Southern food heritage is one of my favorite topics. So much of southern food heritage is linked to and should be credited to African American women. From the preparation, gardening, techniques and more, the matriarchs of the African American community developed much of the base of Southern and American cuisine. The National Council of Negro Women has an extensive cookbook collection and is the perfect way to learn about the heritage of food from the lense of African American women. Check out these cookbooks to add to your coffee table below!
National Council of Negro Women: Books to Add To Your Coffee Table
As a shared meal nourishes the body, so a quilt, passed from generation to generation, warms and nourishes the spirit. Both recipes and quilts preserve the culture and history of a people and their social, historic, and artistic connections to their past and their future. Celebrating both these traditions, The Black Family Dinner Quilt offers recipes based on both traditional and contemporary African-American cuisine with recipes full of down-home flavor but lower in fat, salt, and sugar. Southern Ham and Shrimp Soup, Country Chicken and Biscuits, Jamaican Pork, Creole Beans and Rice, Creamy Macaroni and Cheese, and even Bethune Sweet Potato Pie are just a few of the healthful and soul-satisfying dishes you’ll find in these pages.
From the organization that brought us The Black Family Reunion cookbooks comes The Historical Cookbook of the American Negro, a fun, richly brewed collection of recipes, historical facts, photos, and personal anecdotes. First published in 1958 by the National Council of Negro Women, it includes contributions from members in thirty-six states plus the District of Columbia and offers exceptional insight into American history and the African-American community at the time of its publication. As John Hope Franklin (whose own family owns a copy of the book) points out, much of the cultural information in the cookbook has never been passed down to successive generations.
Arranged according to the calendar year, the cookbook opens with a cake to be baked in celebration of both New Year’s Day and the Emancipation Proclamation. Scattered among the recipes one finds excerpts from documents such as the Gettysburg Address and the Universal Declaration of Human Rights. Tributes to well-known figures like Harriet Tubman, Phillis Wheatley, and Booker T. Washington appear alongside brief bios and recipes in celebration of important but obscured figures. This delightful collection of delicious recipes helps us commemorate African-American history throughout the year.
The Black Family Reunion Celebrations, organized by The National Council of Negro Women and held in seven cities across America every summer, celebrate and preserve the values, traditions, and strengths of the African-American family. Inspired by these festivals, The Black Family Reunion Cookbook contains more than 250 recipes from home kitchens across America, seasoned with warm memories and “homemade love.”

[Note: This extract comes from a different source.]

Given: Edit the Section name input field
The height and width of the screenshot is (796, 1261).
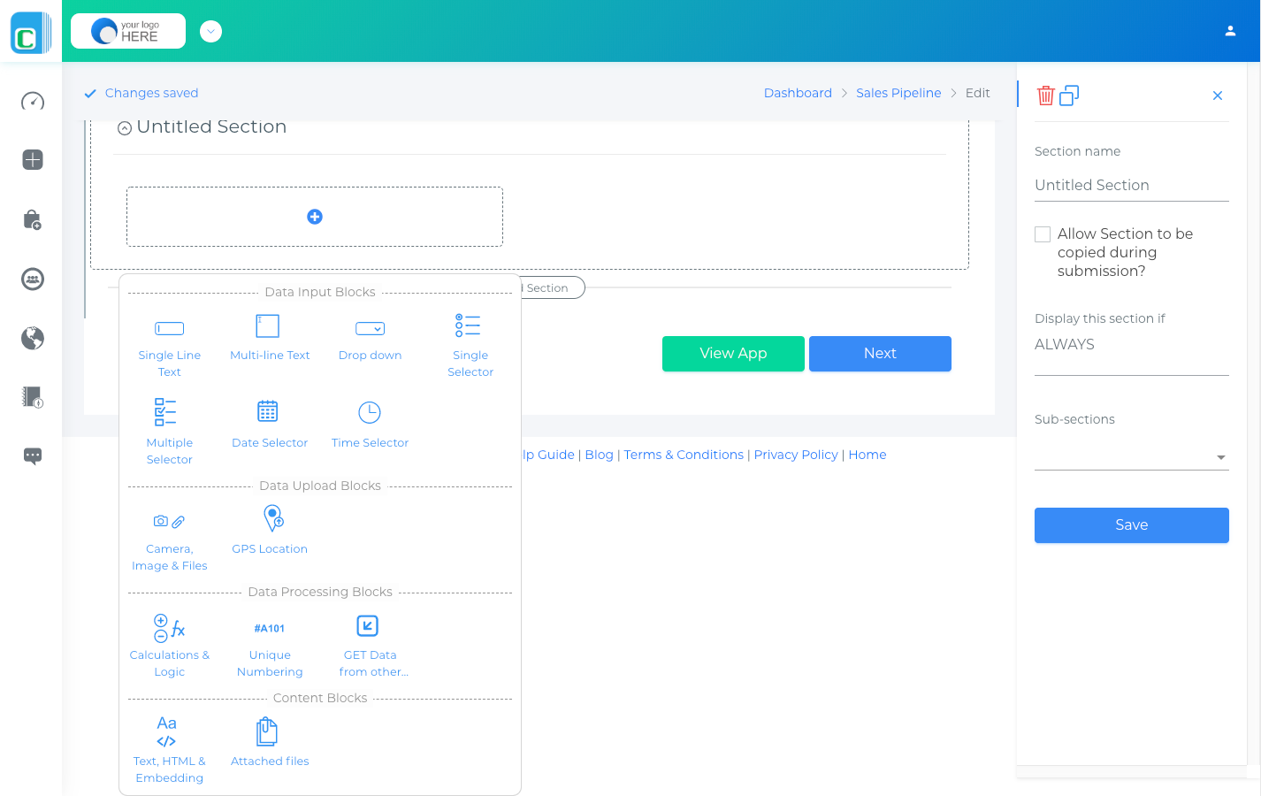Looking at the screenshot, I should 1132,185.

Including personal reminiscences from celebrities such as Natalie Cole, Wilma Rudolph, Patti LaBelle, and Spetman College President Johnetta Cole, this unique collection reflects the local, national, and international heritage of the Black community. It offers dishes for every occasion and every taste, from African-inspired Mustard Greens with Peanut Sauce to down-home Family Famous Chicken and Dumplings, from a traditional gumbo to sophisticated Sweet Potato Smoked Turkey Bisque, and, in honor of the council’s founder, Mary McLeod Bethune, her own recipe for her celebrated Sweet Potato Pie.